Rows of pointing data
※
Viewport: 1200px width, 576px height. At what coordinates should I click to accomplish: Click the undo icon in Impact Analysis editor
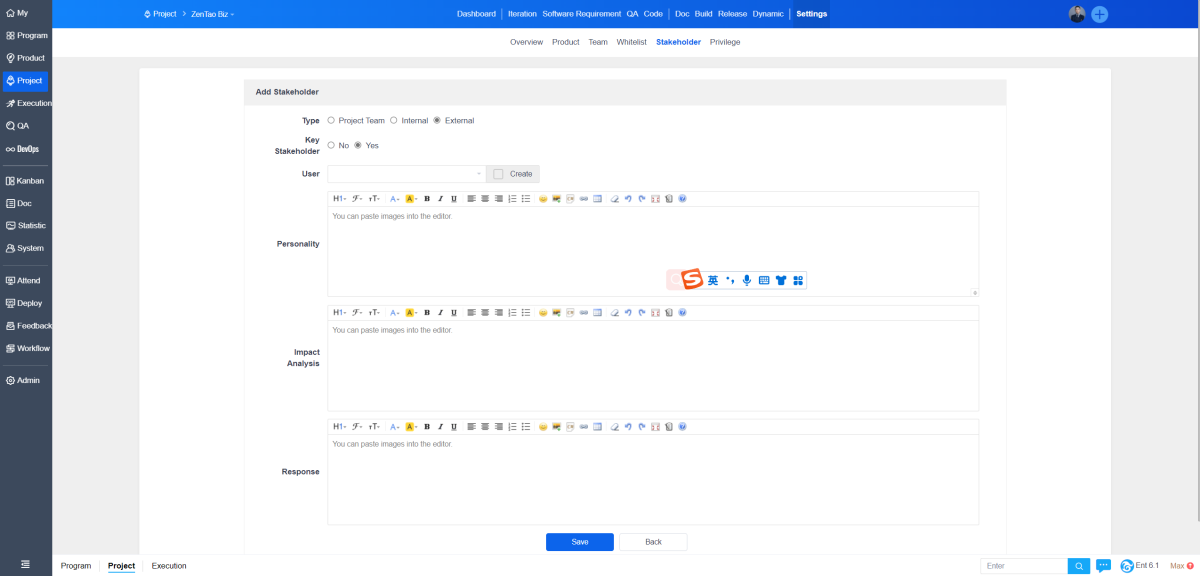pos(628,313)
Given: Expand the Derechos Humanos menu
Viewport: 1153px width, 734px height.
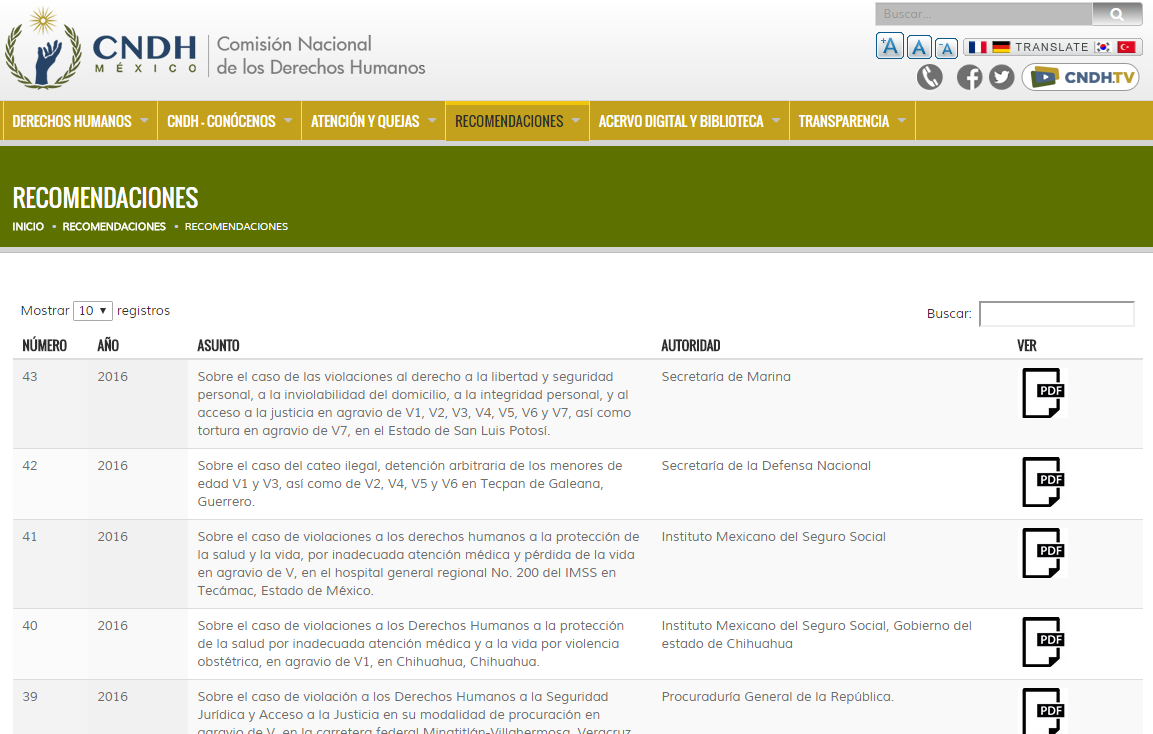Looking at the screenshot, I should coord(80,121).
※
- [Exercise brief]:
Output every line of the records above word for word, leaving out the pictures.

- [Complete answer]:
Viewport: 1200px width, 576px height. At what coordinates should I click to accomplish: Click the undo icon in Impact Analysis editor
pos(628,313)
Given: Expand the Derechos Humanos menu
Viewport: 1153px width, 734px height.
Looking at the screenshot, I should coord(80,121).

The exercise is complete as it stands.